[SR-8905] Gaps in String benchmarking #51411

milseman · 2018-10-03T20:00:27Z


Previous ID	SR-8905
Radar	None
Original Reporter	@milseman
Type	Task

Additional Detail from JIRA


Votes	1
Component/s	Standard Library
Labels	Task, Benchmark, StarterBug
Assignee	None
Priority	Medium

md5: 310808e3ff76ad0c9651e7a3550b6d27

Sub-Tasks:

SR-9226 Breadcrumb benchmarks
SR-10855 Benchmark non-ASCII with AngryPhonebook

Issue Description:

While inspecting our benchmarking story, there are many micro-benchmark gaps that we should fill. This bug holds a listing of such gaps, and is a start task. Anyone interested in covering a gap should create a new bug for it, assign to themselves, and apply the fix. I can review the PR or provide further guidance.

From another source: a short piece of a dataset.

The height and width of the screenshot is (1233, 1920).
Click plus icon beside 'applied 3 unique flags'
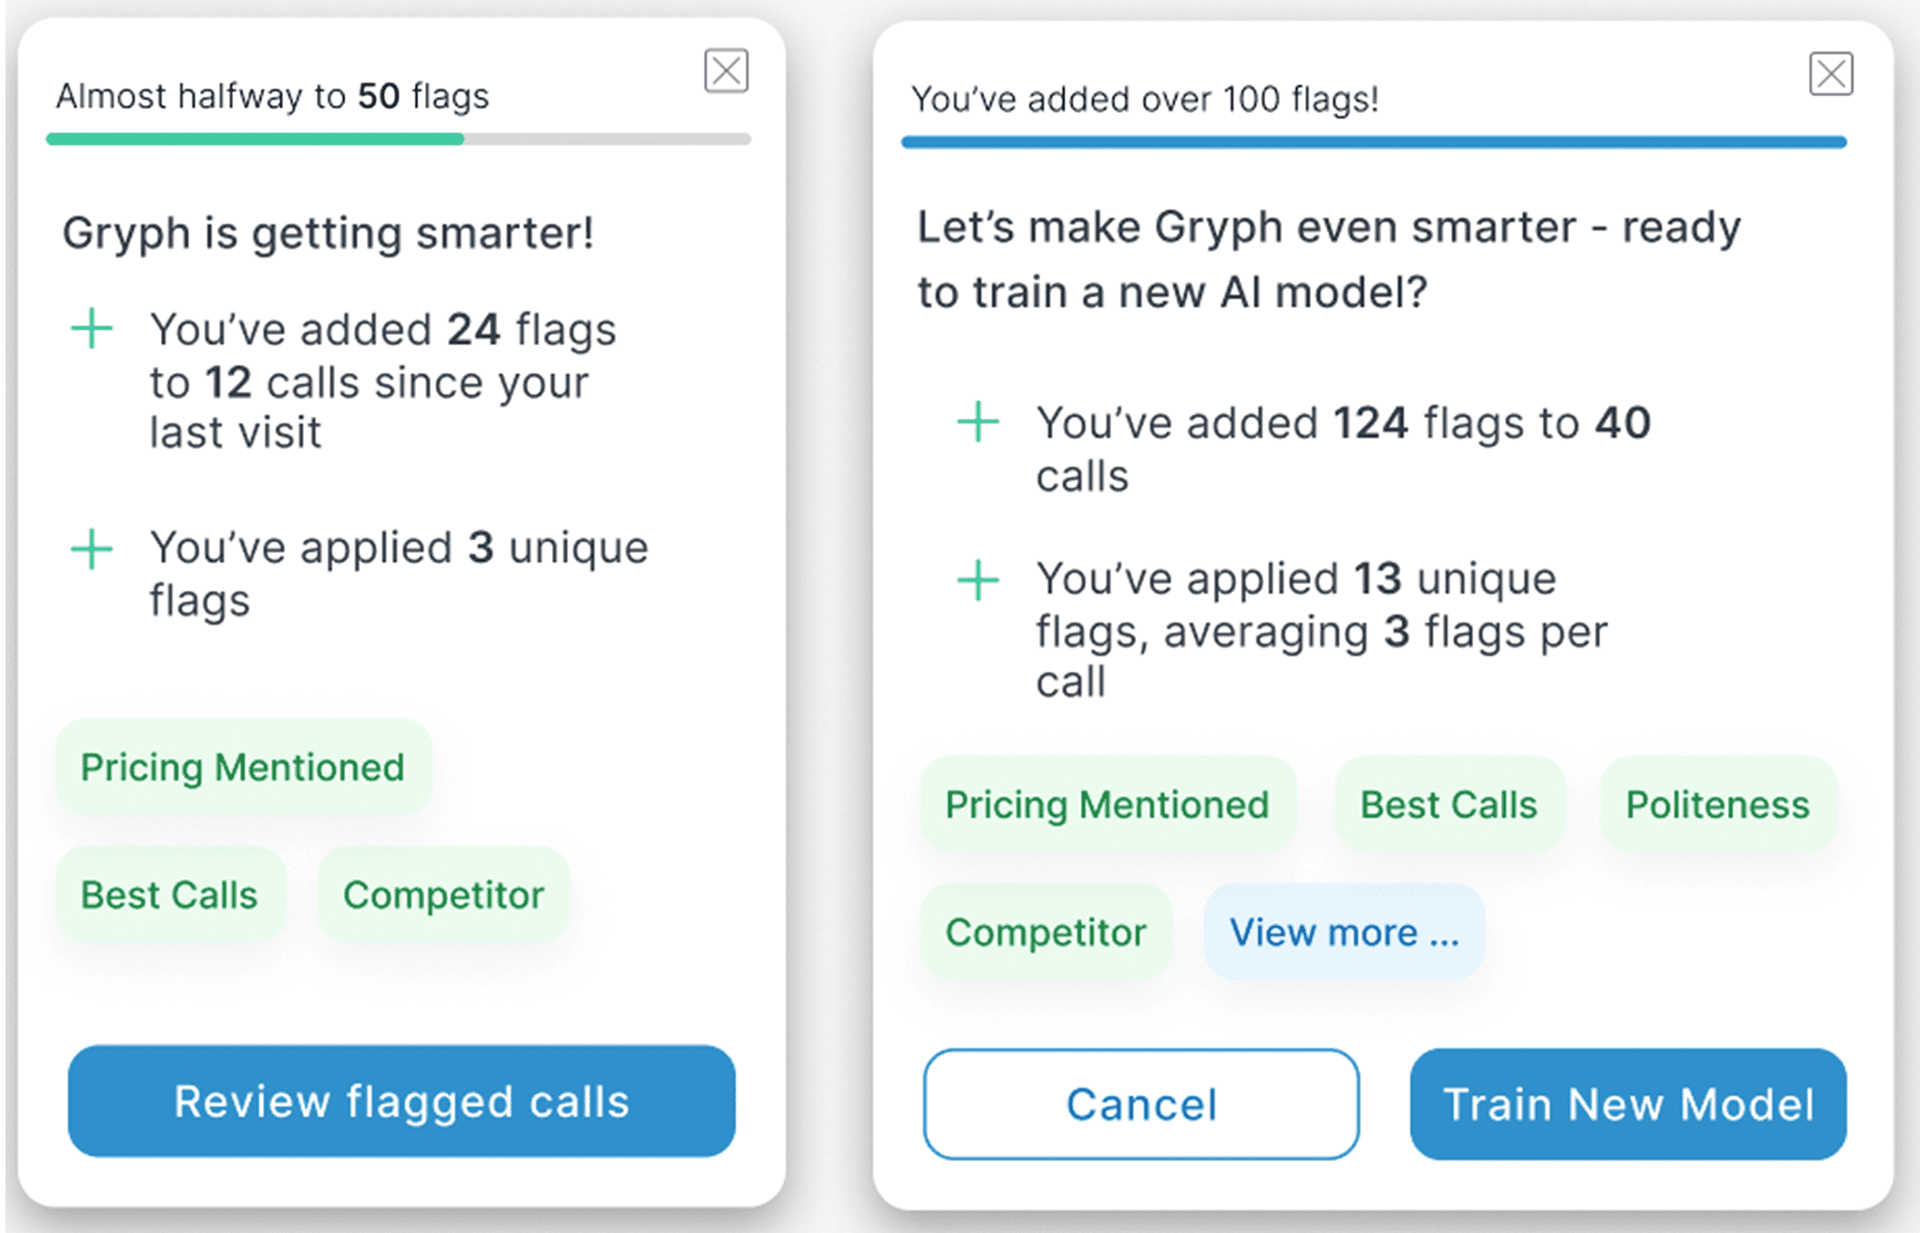(92, 549)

Some String RangeReplaceableCollection operations. We're missing benchmarking for:
- insert<C: Collection>(_: C)
  - Arguments of types String, Substring, Array<Character>, Repeated<Character>, etc
- See benchmark/single-source/RemoveWhere.swift for an example of some RRC operations.
Grapheme breaking
- We have many benchmarks present, but they're disabled (for bad historical reasons). We should re-enable them.
- Also, we have unicode-scalar breaking variants that are enabled, however this is a highly redundant suite as unicode-scalar-breaking is far more uniform. The list of workloads for unicode-scalar breaking should be pruned to: ascii, russian, chinese, and emoji, and renamed to not imply Character iteration
- We don't benchmark grapheme-breaking on bridged NSStrings strings. Historically this hasn't exhibited much perf difference, but it's a bind spot currently.
- We also count via iteration, but in theory, String.count could be made faster than raw iteration. We should pick one workload to just run String.count on.
- See benchmark/single-source/StringWalk.swift.gyb
Substring-based comparison/hashing and benchmark unification
- We have some for Substring without a very diverse payload in Substring.swift, and diverse payloads only for String in StringComparison.swift.
- We should merge these two benchmarks together, getting the diversity of StringComparison.swift and the same-buffer-but-different-pointer variants for Substring.swift, applied to Substrings as well as Strings.
- Similarly, for Strings and Substrings from bridged NSStrings, though we might prune the datasets to reduce a combinatorial explosion in number of benchmarks
- See benchmark/single-source/Substring.swift and benchmark/single-source/StringComparison.swift
Transcoding chunks of data from one encoding to another
- Each encoding in Unicode.Encoding has a transcode<>() method, which we can benchmark.
- UTF8 -> UTF16 is likely to be an increasingly important one for the future.
- See benchmark/single-source/UTF8Decode.swift for some inspiration
Case conversion: String.lowercased() and String.uppercased()
- ASCII and non-ASCII bridged NSStrings
- See benchmarks/single-source/AngryPhonebook.swift for some guidance

Completed

String Breadcrumbing - https://bugs.swift.org/browse/SR-9226
insert(_:Character) - https://bugs.swift.org/browse/SR-8908
replaceSubrange<C: Collection>(_:C) - [benchmark] Add ReplaceSubrange benchmark #25310
case conversion ASCII and non-ASCII - https://bugs.swift.org/browse/SR-10855

Wait for approval:

UTF16 decoding - Add benchmarks for UTF16 decoding #34435

palimondo · 2018-10-03T20:40:59Z

When implementing these benchmarks please keep in mind that Swift Benchmark Suite is mostly a set of micro benchmarks, so aim for base workloads that can execute in under 10ms, ideally under 1ms (or 1000 microseconds — the unit reported from Benchmark_O). Longer runtimes accumulate measurement errors due to context switching between processes by OS scheduler.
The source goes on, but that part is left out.